COSATU supports SAMWU’s decision to challenge the Municipal Systems Amendment Act in the Constitutional Court

The Congress of South African Trade Unions (COSATU) supports its affiliated union, the South African Municipal Workers Union (SAMWU)’s decision to challenge the constitutionality of the Municipal Systems Amendment Act in the Constitutional Court. 

The Municipal Systems Amendment Act of 2022 is fundamentally flawed and simply unconstitutional.  The Amendment Act introduced a new blanket ban on all 350 000 municipal employees from holding office at any level in a political party. 

The original draft of the Bill that had been agreed to by the ANC led Alliance and government was to only apply this limitation of political association to municipal managers and the senior managers reporting directly to them.

This agreement and provisions were quietly and clumsily amended by Parliament on the instigation of the South African Local Government Association (SALGA) and extended to include all municipal employees.  This has taken it from being a narrow limitation of the rights of a few, to the blanket prohibition of the rights of all municipal employees. 

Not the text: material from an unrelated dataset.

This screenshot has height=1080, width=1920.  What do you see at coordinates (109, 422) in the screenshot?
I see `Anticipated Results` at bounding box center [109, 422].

The motivation for the original limitation of rights of municipal managers was based upon the belief that when such managers held office in a political party they could undermine or overrule the Mayors and Mayoral Committee Councillors they were meant to account to. 

To extend this to include municipal security guards, cleaners and refuse collectors is at best ludicrous and a shocking attack on the constitutional rights of workers.  If this undermining of the Constitution is allowed to stand, it will later be extended to public servants, SOE employees and eventually private sector workers. This will be a slippery slope to the eroding of our hard-won democracy.

Thousands of municipal employees are now receiving letters from their managers warning them that unless they stand down from whichever position they may hold in their political party, they will be dismissed from their jobs.

The Federation has raised this matter repeatedly with the Ministry for Cooperative Governance, the ANC, and Parliament.  Despite their agreeing that this must be corrected through an Amendment Bill, they have yet to do so. 

SAMWU previously took an earlier version of this Amendment Act to the Constitutional Court and won.  The Federation is pleased that they have decided to do so again and will be supporting SAMWU in this defense of workers’ hard-won constitutional rights.